▶ Assignment
Everything from the line holding "Task: Open Centrism Fan Acct profile picture" to the last line of the material below must be retyped exactly, minus any pictures.

▶ Record set
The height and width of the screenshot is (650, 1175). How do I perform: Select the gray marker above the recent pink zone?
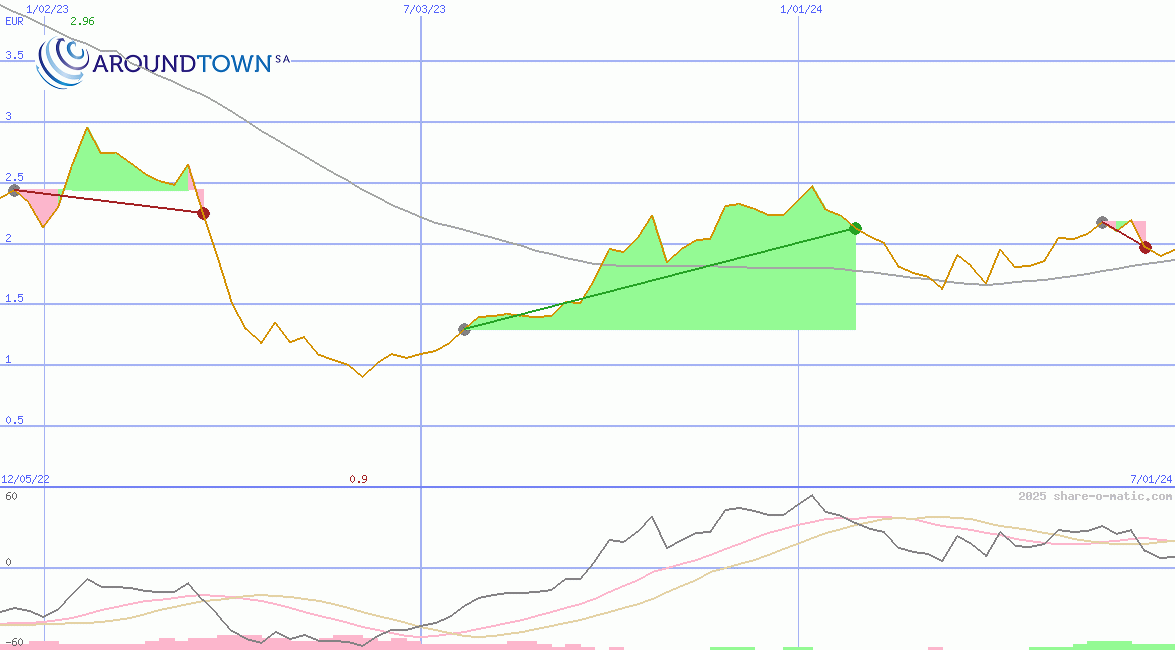point(1100,223)
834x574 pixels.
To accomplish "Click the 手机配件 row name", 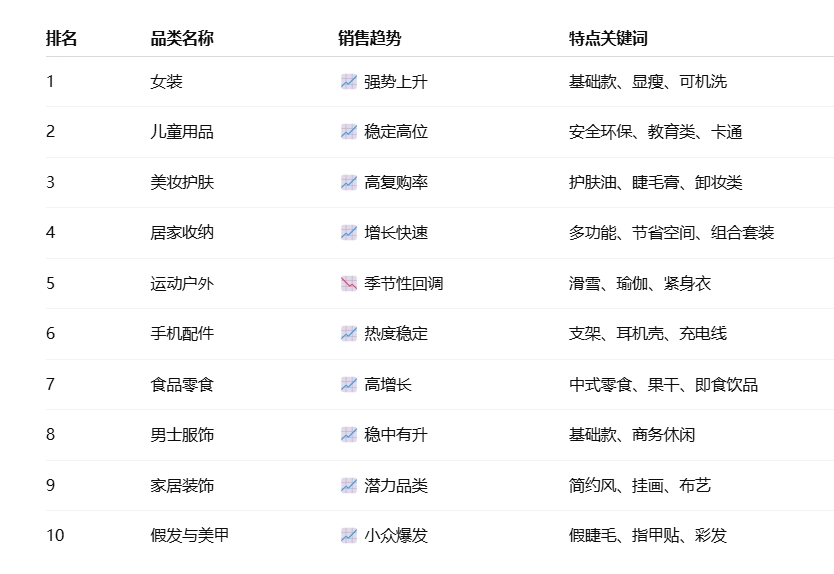I will click(182, 334).
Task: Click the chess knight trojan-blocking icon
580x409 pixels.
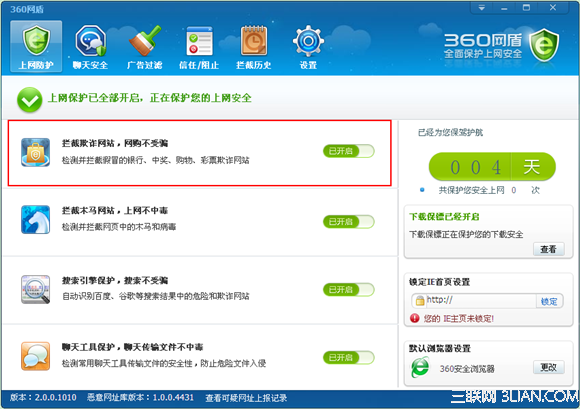Action: 36,220

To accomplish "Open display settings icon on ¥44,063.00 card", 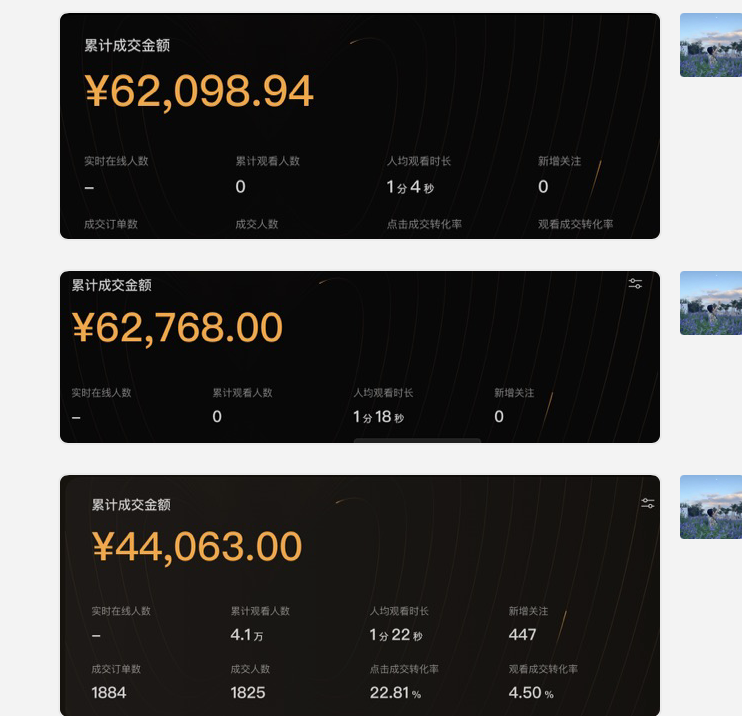I will [648, 503].
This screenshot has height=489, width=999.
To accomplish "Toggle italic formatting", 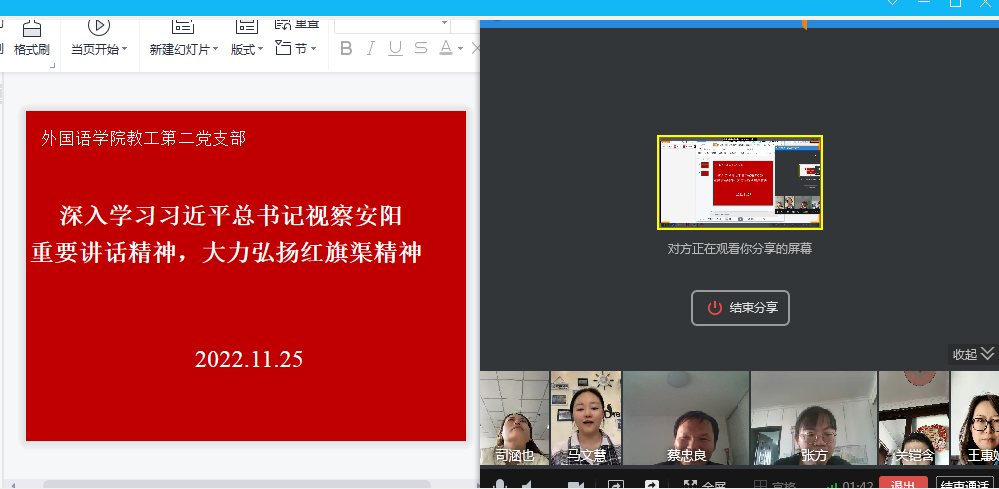I will (x=371, y=48).
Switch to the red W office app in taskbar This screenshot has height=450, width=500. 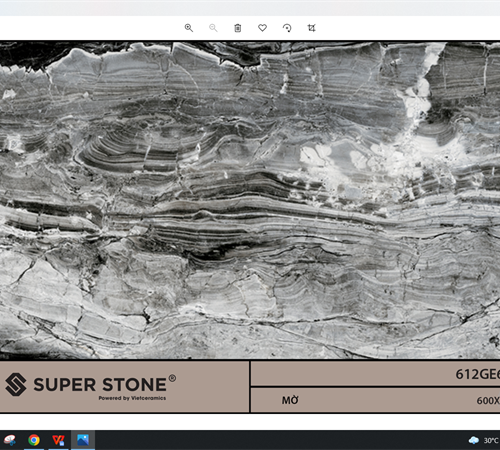(59, 440)
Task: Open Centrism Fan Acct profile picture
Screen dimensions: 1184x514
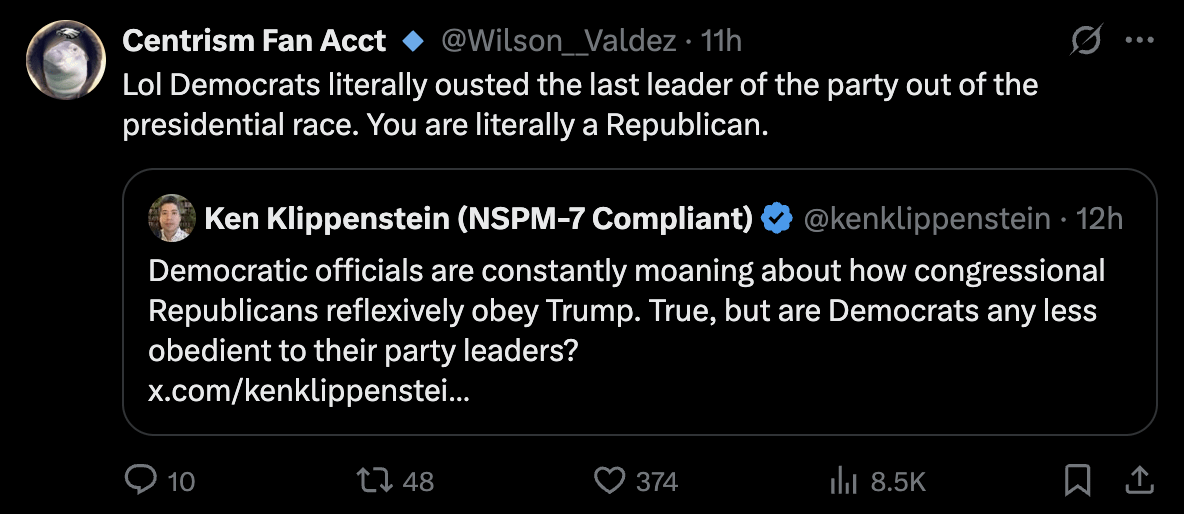Action: [66, 59]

▶ Result for this exercise
Task: Open Centrism Fan Acct profile picture
Screen dimensions: 1184x514
Action: [66, 59]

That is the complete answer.